* ACTIVITY
Your job is to report every line of the entries that has "Bölüm".

*** MATERIALS PROVIDED Section Begins ***

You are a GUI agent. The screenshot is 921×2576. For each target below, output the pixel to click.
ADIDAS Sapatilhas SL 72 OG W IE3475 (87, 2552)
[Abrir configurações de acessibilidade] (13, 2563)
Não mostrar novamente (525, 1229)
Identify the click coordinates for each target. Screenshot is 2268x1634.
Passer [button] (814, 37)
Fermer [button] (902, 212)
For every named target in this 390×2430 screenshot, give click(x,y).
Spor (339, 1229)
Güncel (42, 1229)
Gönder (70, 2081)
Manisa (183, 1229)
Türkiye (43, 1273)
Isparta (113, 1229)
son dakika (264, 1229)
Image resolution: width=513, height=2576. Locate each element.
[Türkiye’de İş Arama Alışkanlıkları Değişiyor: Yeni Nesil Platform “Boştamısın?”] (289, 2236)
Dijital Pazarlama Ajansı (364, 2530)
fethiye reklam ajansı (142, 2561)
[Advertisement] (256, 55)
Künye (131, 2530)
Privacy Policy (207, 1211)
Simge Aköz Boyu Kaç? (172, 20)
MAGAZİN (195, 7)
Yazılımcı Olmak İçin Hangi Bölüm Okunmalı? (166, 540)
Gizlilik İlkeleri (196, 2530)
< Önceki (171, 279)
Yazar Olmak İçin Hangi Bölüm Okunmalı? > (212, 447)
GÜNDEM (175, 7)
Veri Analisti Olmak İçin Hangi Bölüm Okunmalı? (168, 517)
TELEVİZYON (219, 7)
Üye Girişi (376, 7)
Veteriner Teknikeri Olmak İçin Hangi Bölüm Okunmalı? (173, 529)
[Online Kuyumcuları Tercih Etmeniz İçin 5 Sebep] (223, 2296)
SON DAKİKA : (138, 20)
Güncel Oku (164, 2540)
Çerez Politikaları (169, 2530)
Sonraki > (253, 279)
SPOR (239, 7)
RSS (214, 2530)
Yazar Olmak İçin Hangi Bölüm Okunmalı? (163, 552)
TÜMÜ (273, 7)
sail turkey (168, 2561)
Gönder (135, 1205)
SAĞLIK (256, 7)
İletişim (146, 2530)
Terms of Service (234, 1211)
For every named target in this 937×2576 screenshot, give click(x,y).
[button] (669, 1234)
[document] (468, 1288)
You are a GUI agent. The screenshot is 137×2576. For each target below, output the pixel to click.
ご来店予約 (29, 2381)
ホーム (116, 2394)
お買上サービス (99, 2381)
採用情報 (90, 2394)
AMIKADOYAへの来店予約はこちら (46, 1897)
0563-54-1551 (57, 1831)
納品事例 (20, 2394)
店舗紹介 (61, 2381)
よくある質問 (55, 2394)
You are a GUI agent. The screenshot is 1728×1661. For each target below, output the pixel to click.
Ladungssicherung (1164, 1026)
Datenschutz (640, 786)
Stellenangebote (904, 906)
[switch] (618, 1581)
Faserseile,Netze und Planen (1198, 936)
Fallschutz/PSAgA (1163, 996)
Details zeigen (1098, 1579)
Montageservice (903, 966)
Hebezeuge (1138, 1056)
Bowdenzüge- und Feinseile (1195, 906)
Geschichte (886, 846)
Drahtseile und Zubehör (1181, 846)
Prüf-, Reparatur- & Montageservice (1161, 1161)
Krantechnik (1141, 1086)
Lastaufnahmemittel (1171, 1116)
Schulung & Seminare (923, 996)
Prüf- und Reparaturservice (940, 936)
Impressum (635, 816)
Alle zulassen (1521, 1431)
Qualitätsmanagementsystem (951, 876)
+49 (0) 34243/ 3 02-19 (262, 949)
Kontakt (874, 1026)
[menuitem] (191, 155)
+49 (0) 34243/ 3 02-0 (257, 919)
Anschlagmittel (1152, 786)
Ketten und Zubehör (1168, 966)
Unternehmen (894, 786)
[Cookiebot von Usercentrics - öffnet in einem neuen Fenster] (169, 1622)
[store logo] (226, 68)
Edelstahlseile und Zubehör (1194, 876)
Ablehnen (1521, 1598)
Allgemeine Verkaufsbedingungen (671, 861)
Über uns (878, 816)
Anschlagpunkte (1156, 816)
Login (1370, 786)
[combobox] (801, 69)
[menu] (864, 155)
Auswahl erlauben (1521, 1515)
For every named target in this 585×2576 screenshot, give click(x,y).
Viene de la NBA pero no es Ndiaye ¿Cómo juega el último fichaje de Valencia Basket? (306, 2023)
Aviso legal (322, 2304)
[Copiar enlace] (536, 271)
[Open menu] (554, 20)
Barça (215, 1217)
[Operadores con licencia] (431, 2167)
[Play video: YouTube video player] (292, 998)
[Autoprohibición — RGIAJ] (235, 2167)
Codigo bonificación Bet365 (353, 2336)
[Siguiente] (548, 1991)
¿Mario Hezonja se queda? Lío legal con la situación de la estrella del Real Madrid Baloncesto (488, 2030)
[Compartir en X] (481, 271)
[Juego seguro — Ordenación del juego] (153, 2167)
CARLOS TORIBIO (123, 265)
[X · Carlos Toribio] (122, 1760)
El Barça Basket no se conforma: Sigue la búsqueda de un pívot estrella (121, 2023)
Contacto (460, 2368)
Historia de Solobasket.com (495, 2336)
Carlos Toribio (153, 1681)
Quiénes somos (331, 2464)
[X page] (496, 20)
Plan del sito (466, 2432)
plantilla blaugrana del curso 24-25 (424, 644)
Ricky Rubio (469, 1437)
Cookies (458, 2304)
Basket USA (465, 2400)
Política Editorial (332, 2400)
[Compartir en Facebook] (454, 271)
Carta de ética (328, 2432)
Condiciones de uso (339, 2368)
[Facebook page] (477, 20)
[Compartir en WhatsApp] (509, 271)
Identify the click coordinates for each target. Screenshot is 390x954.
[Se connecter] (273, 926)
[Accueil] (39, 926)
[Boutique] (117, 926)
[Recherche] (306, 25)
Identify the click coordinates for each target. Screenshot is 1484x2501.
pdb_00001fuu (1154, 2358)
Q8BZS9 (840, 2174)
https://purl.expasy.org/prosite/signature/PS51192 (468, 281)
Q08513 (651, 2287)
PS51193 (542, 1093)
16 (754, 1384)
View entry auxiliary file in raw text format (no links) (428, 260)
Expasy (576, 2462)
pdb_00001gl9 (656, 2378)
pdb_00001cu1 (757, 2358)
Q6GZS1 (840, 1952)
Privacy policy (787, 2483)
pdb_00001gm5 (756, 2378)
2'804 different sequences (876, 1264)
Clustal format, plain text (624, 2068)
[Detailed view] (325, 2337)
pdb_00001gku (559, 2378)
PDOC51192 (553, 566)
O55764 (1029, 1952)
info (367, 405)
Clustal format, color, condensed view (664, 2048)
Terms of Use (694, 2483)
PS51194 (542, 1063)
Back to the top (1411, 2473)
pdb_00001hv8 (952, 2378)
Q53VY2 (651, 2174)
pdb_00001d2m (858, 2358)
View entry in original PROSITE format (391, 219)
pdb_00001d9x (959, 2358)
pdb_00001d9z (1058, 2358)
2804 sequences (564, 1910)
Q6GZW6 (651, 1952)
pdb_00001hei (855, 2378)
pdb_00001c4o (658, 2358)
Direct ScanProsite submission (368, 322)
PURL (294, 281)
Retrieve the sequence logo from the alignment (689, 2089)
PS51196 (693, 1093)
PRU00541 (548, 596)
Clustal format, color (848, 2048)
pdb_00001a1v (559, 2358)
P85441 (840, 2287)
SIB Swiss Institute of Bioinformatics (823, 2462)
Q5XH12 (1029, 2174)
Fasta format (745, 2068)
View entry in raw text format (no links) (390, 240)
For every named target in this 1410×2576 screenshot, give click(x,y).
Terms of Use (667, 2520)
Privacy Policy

*** MATERIALS PROVIDED Section Ends ***

* OUTPUT OF THE EXERCISE
Yazılımcı Olmak İçin Hangi Bölüm Okunmalı? (166, 540)
Yazar Olmak İçin Hangi Bölüm Okunmalı? > (212, 447)
Veri Analisti Olmak İçin Hangi Bölüm Okunmalı? (168, 517)
Veteriner Teknikeri Olmak İçin Hangi Bölüm Okunmalı? (173, 529)
Yazar Olmak İçin Hangi Bölüm Okunmalı? (163, 552)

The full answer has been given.